◆ **ABOUT THIS TASK**: Below are records; extract exactly the lines from the one containing "Lessons (299, 1489)" through the last, both included, and keep the pictures out.

◆ **Data entries**:
-------

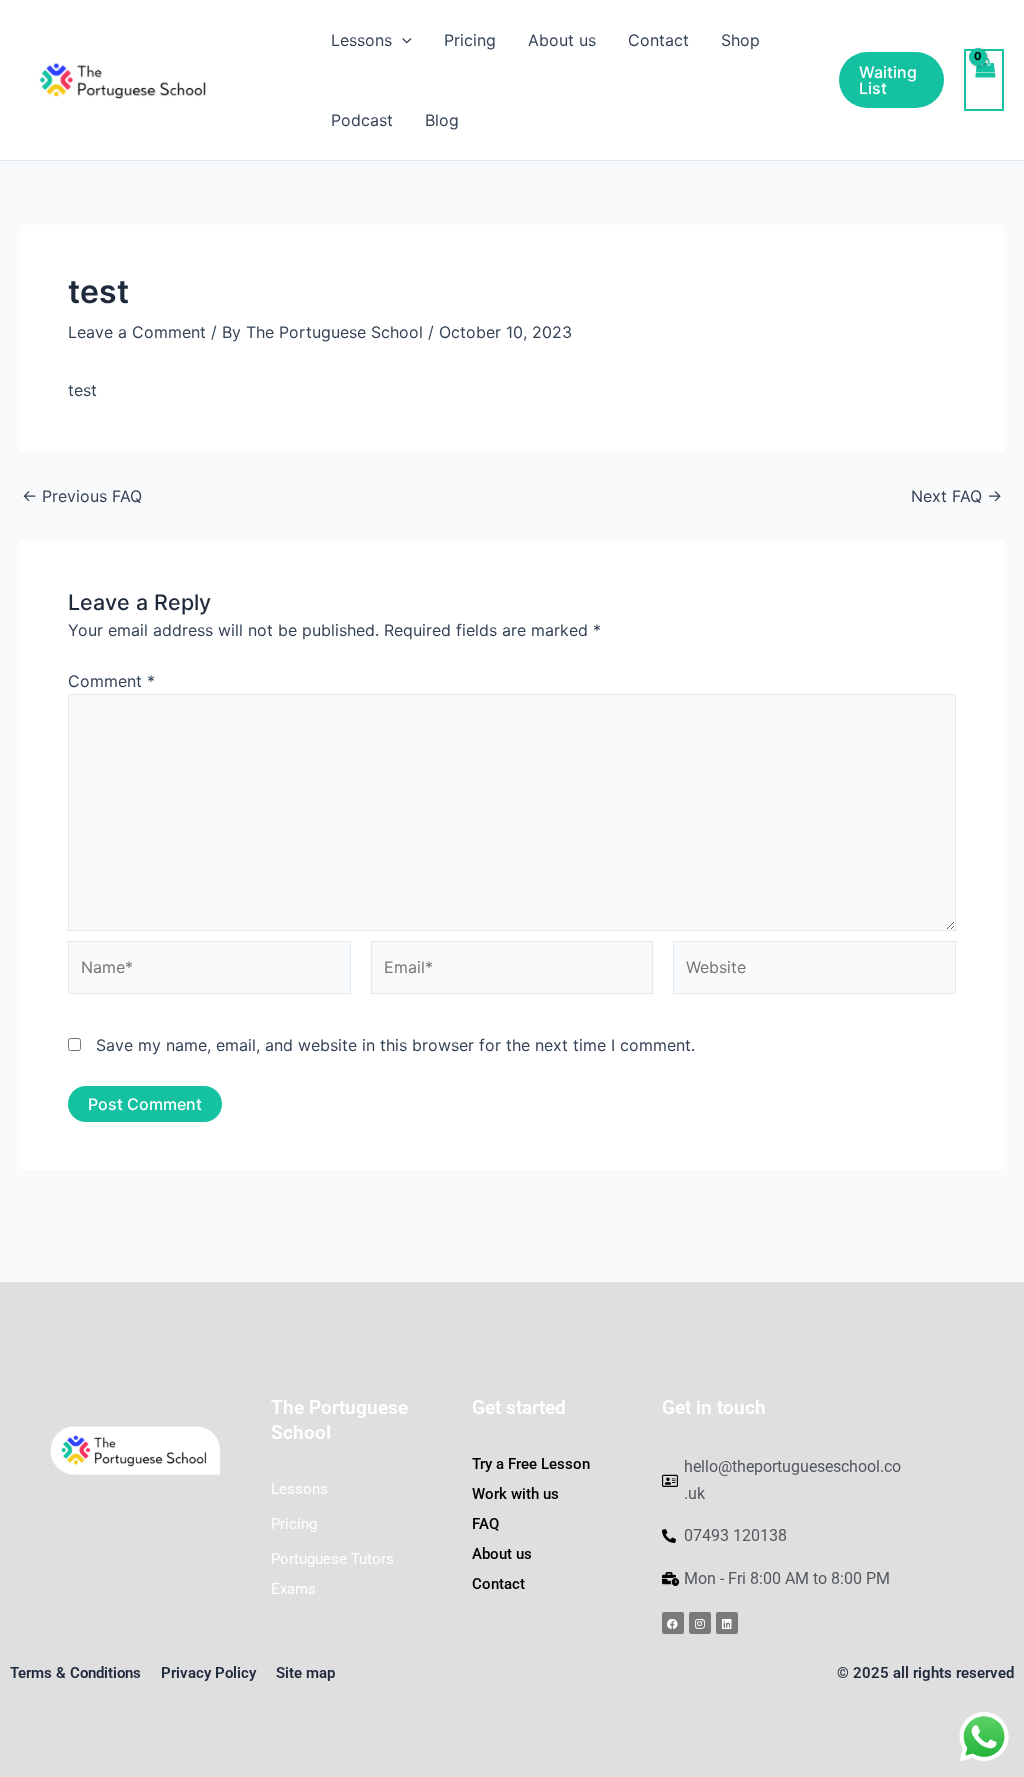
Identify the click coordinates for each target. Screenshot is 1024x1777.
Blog (442, 120)
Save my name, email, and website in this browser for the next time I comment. (395, 1045)
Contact (658, 40)
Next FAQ (956, 496)
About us (562, 40)
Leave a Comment (137, 332)
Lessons (299, 1489)
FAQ (485, 1524)
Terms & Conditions (75, 1673)
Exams (293, 1589)
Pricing (470, 40)
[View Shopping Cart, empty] (984, 80)
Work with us (515, 1494)
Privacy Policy (208, 1673)
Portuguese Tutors (332, 1559)
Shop (740, 40)
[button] (402, 40)
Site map (305, 1673)
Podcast (362, 120)
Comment (111, 681)
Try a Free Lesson (531, 1464)
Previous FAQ (82, 496)
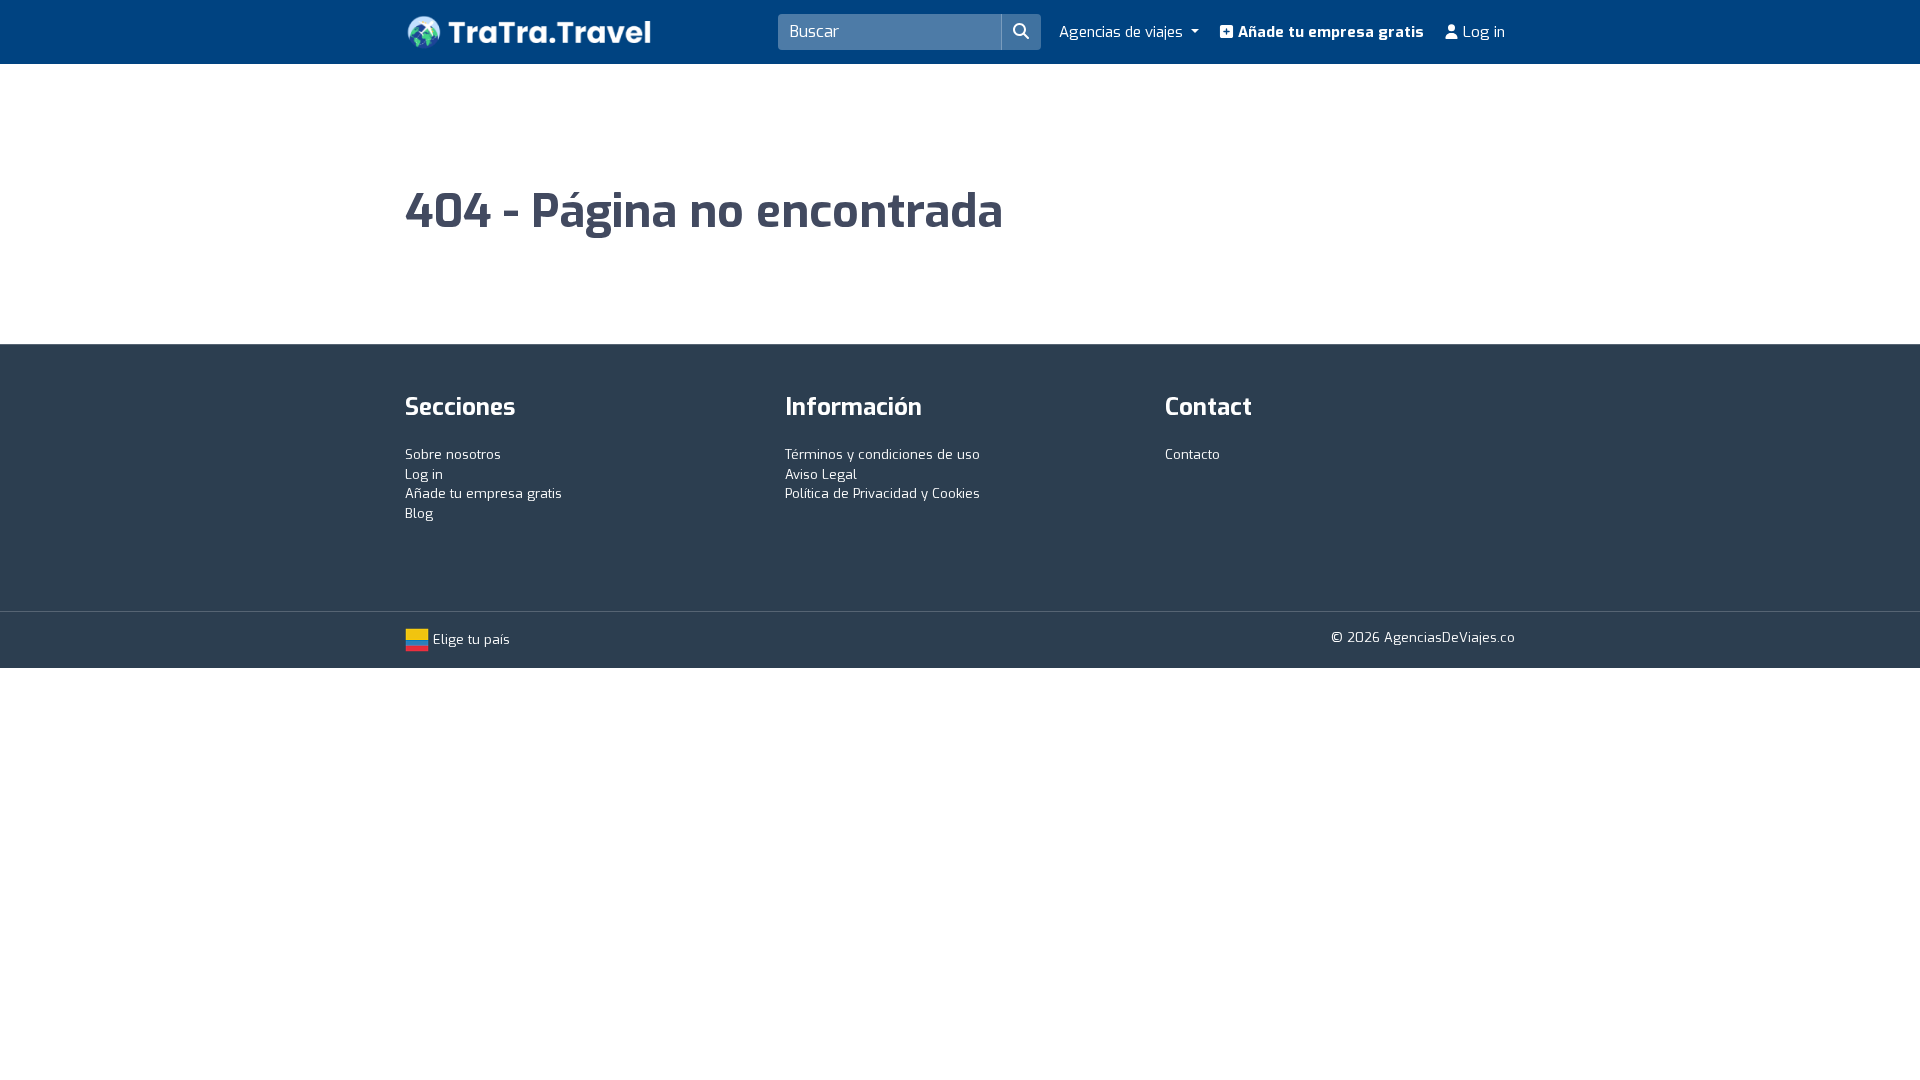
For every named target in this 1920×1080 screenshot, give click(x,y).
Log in (1482, 32)
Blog (419, 513)
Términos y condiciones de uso (882, 454)
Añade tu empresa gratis (1329, 32)
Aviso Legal (821, 474)
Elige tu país (469, 639)
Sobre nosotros (453, 454)
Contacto (1192, 454)
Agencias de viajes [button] (1123, 32)
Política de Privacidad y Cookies (882, 493)
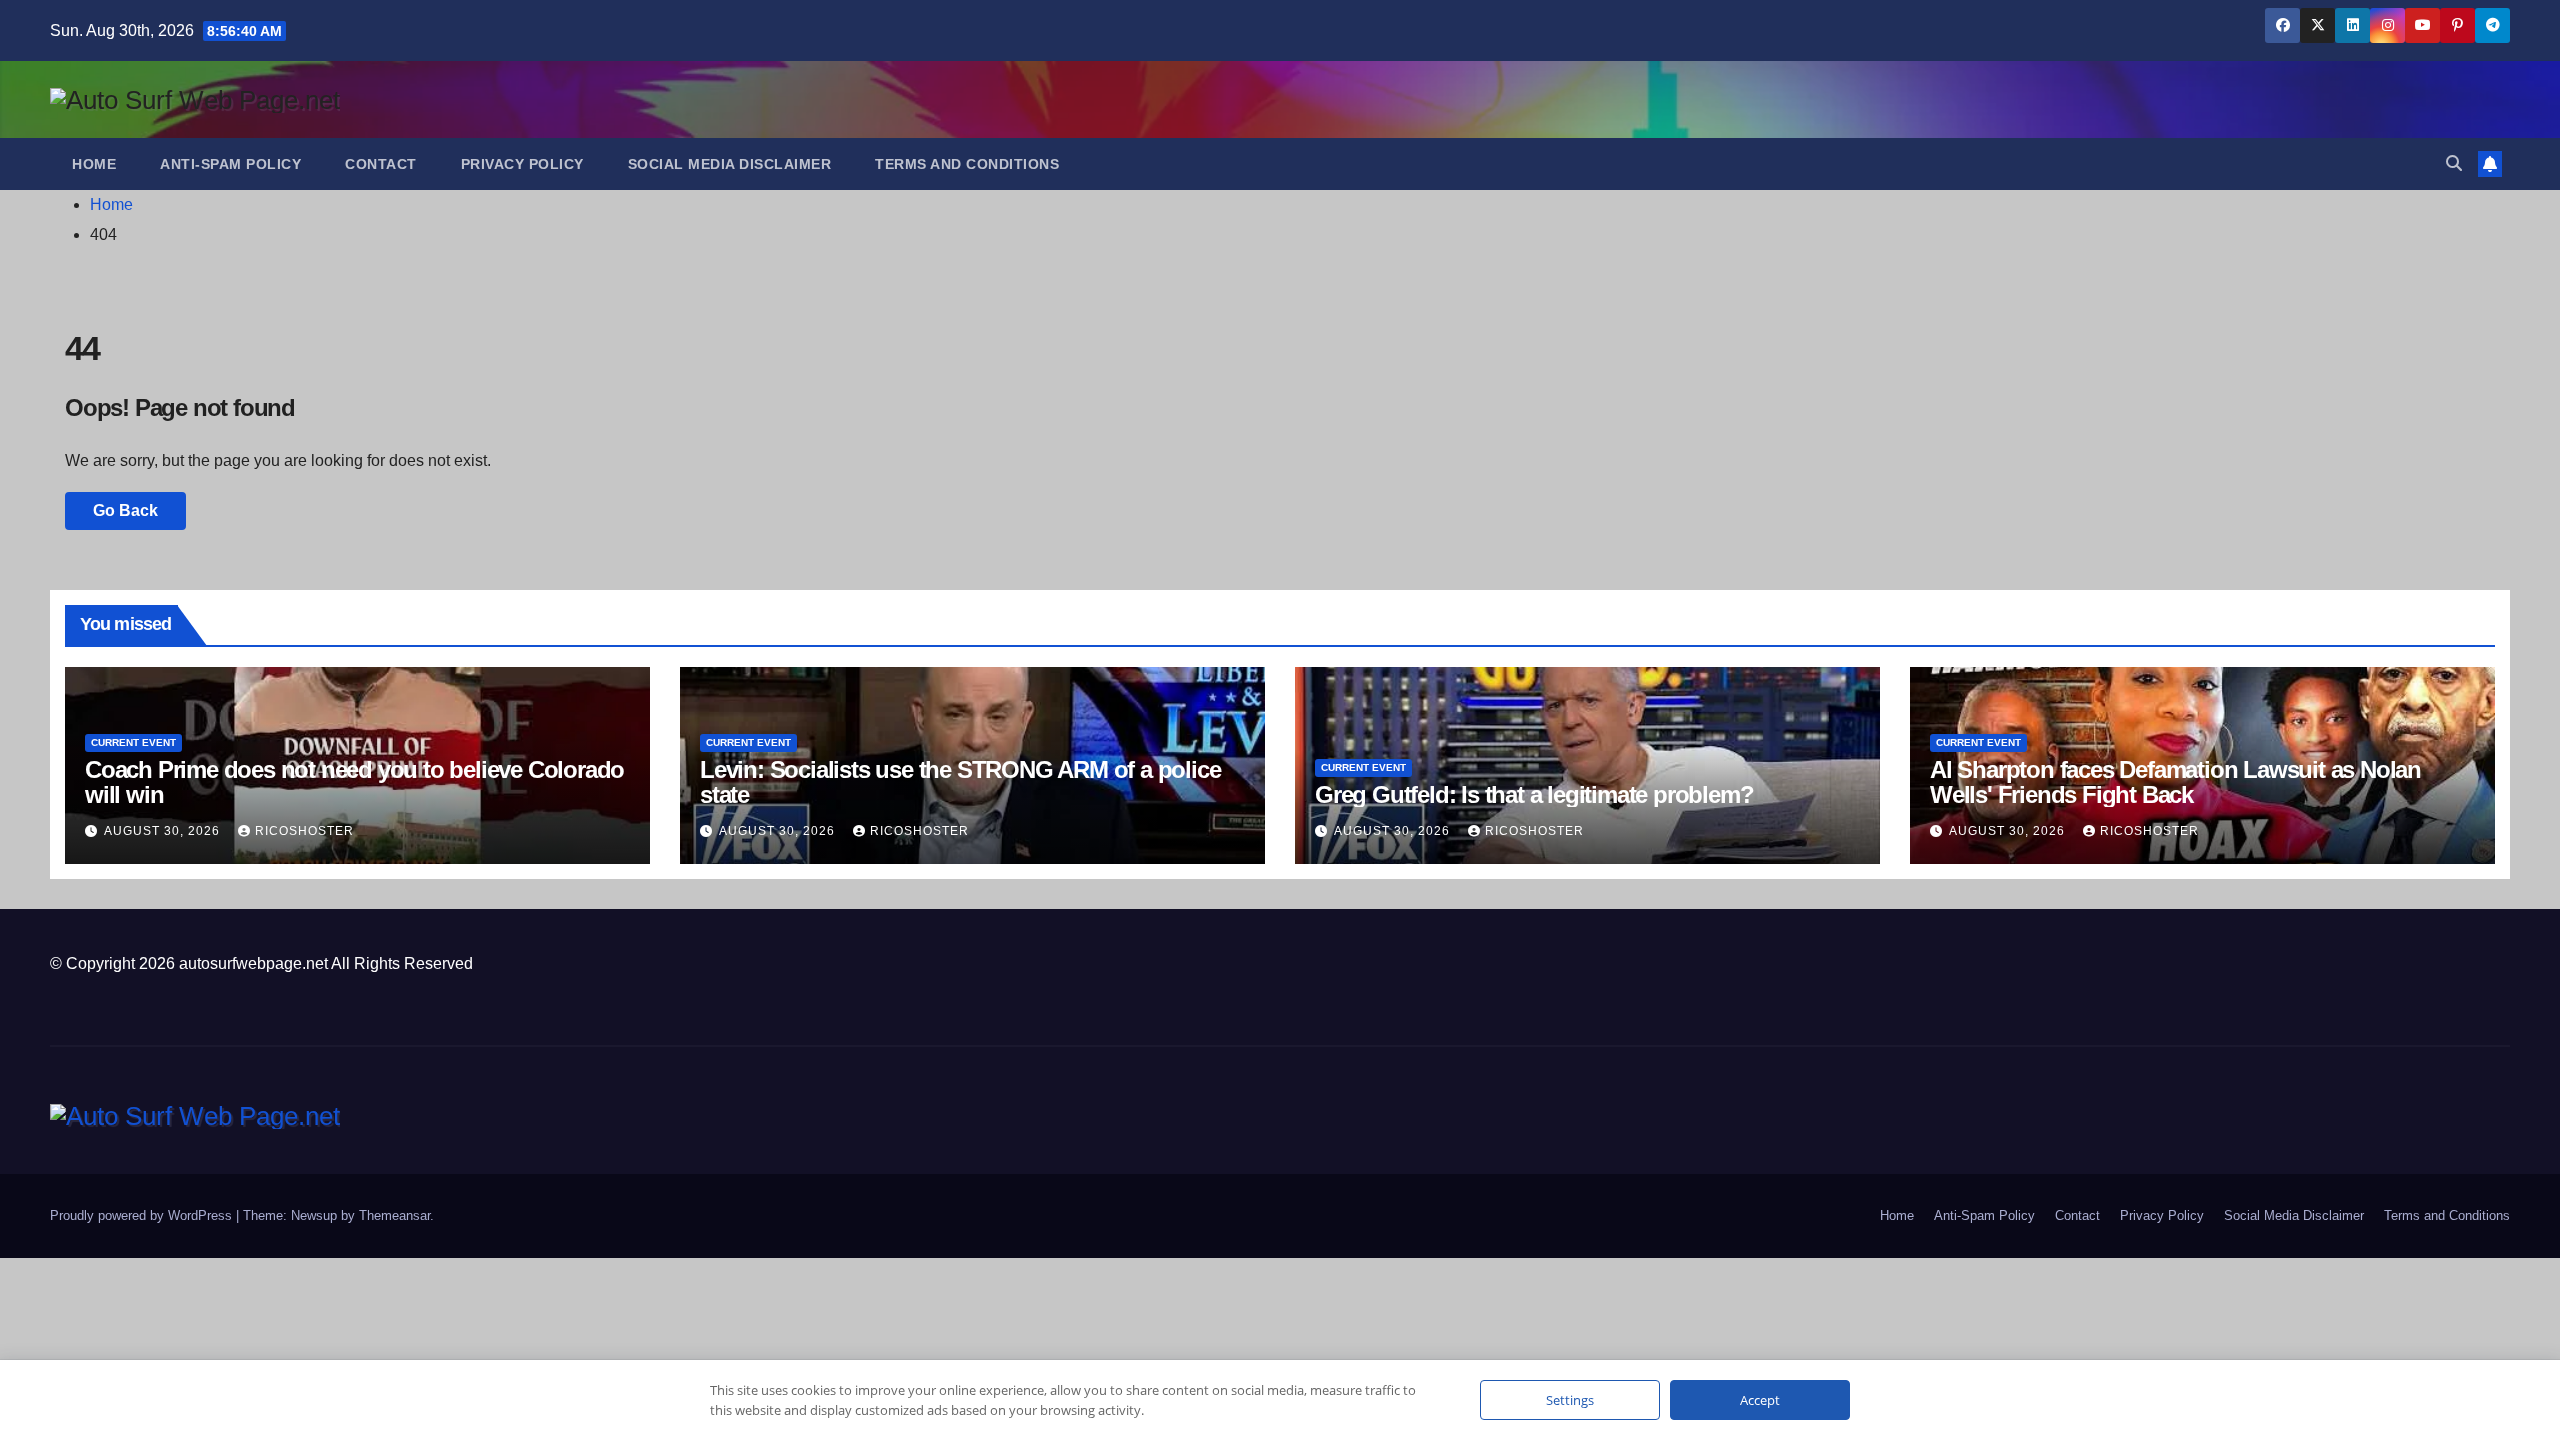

-------

◆ **YOUR SOLUTION**:
Lessons (299, 1489)
FAQ (485, 1524)
Terms & Conditions (75, 1673)
Exams (293, 1589)
Pricing (470, 40)
[View Shopping Cart, empty] (984, 80)
Work with us (515, 1494)
Privacy Policy (208, 1673)
Portuguese Tutors (332, 1559)
Shop (740, 40)
[button] (402, 40)
Site map (305, 1673)
Podcast (362, 120)
Comment (111, 681)
Try a Free Lesson (531, 1464)
Previous FAQ (82, 496)
For every named target in this 1920×1080 screenshot, give click(x,y).
Log in (1482, 32)
Blog (419, 513)
Términos y condiciones de uso (882, 454)
Añade tu empresa gratis (1329, 32)
Aviso Legal (821, 474)
Elige tu país (469, 639)
Sobre nosotros (453, 454)
Contacto (1192, 454)
Agencias de viajes [button] (1123, 32)
Política de Privacidad y Cookies (882, 493)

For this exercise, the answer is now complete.